The year is 1979. Gas is 86 cents a gallon, the minimum wage is $2.79, and the Walkman is all the rage. Cue Dolly Parton, who manifests on screen like a sweet-talking, otherworldly, time lord, beckoning you to be a willing accomplice on this rollicking ride, and that sets the tone for NC Theatre’s production of 9 to 5.
Based on the 1980 film of the same name, which starred Parton, Jane Fonda, and Lily Tomlin, the musical points a finger at office politics, sexual harassment, and inequality. So how exactly does a jokey period piece about three working women dodging and dealing with their sexist, egotistical, lying, hypocritical bigot boss resonate with audiences now? It turns out, with some smart strategizing, and a lot of heart, pretty good.
First, upon entering the Duke Energy Center for the Performing Arts, audiences will find an eye-catching display about The Women’s Rights Movement. Then, during the curtain speech opening night, Elizabeth Doran introduced herself as NC Theatre’s “female President and CEO” and reinforced the fact that the theater was founded by another strong woman, De Ann S. Jones. Finally, Producing Artistic Director Eric Woodall, who also directed this production, writes in his show notes, that he and Doran carefully approached the show with a heightened sense of awareness to lean into its humor while not making light of its subject matter.
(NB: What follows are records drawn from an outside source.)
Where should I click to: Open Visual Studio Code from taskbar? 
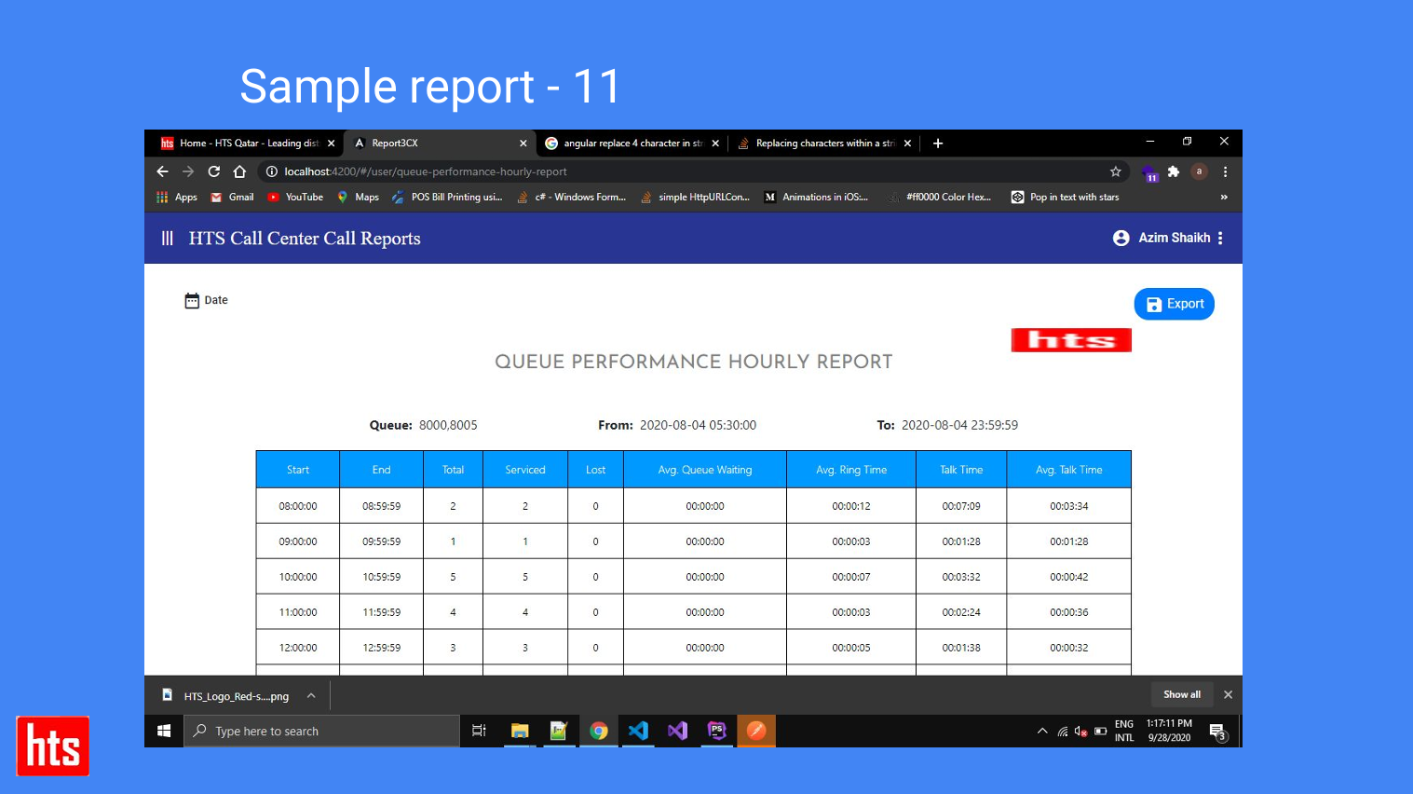point(638,732)

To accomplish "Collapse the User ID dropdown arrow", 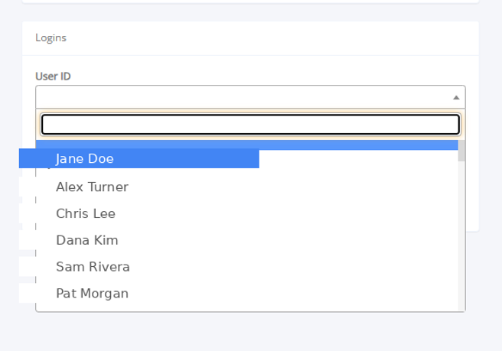I will [x=456, y=97].
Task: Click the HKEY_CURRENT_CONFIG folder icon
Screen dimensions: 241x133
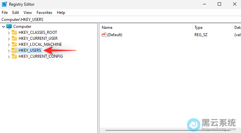Action: (x=14, y=56)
In addition, NC Theatre released another installment of its video series, All In: Community Conversations, to address the themes of the show.
With all this laser-focused messaging, the only stone left unturned in its pre-show marketing was the fact that when the casting for 9 to 5 was originally announced last August, Ashley Blanchett (Frozen) was playing the role of Judy. Blanchett left the production and is currently starring in Waitress opposite Sara Bareilles on Broadway, and Sara Jean Ford (Cats, Phantom of the Opera) stepped in just before rehearsals started.
Fortunately for North Carolina audiences, Ford is perfect in the role, and it is perhaps her character’s arc that is the most substantive part of Patrick Resnick’s cheeky book. Ford is joined by Ryah Nixon, who reprises the role of Doralee, a part she played on the national tour, and Lauren Kennedy as Violet. Ford, Nixon, and Kennedy, along with showstopper Lulu Picart as Roz, add their own brand of star quality, range, and comedic timing to the mix, which carry the show and compensate for its formulaic faults.
In addition, like most of North Carolina Theatre’s shows, the production values are strong here. This is a fast-moving show with multiple sets and costume quick changes that could easily weigh this production down. But like a well-oiled machine, the crew, choreography, and music direction, keep this train moving at full tilt.
Despite all its messaging about empowerment, sisterhood, and women’s rights, there really is nothing transformative about 9 to 5. If anything, it is a sad commentary on the fact that inequities still exist, despite all the conversations around workers’ rights, privilege, and the importance of physical and mental health and wellness in the workplace. What North Carolina Theatre’s production of 9 to 5 does do, however, is welcome audiences back to the Duke Energy Center for the Performing Arts with an enthusiastic Dolly-sized hug and familiar fare that is entertaining enough.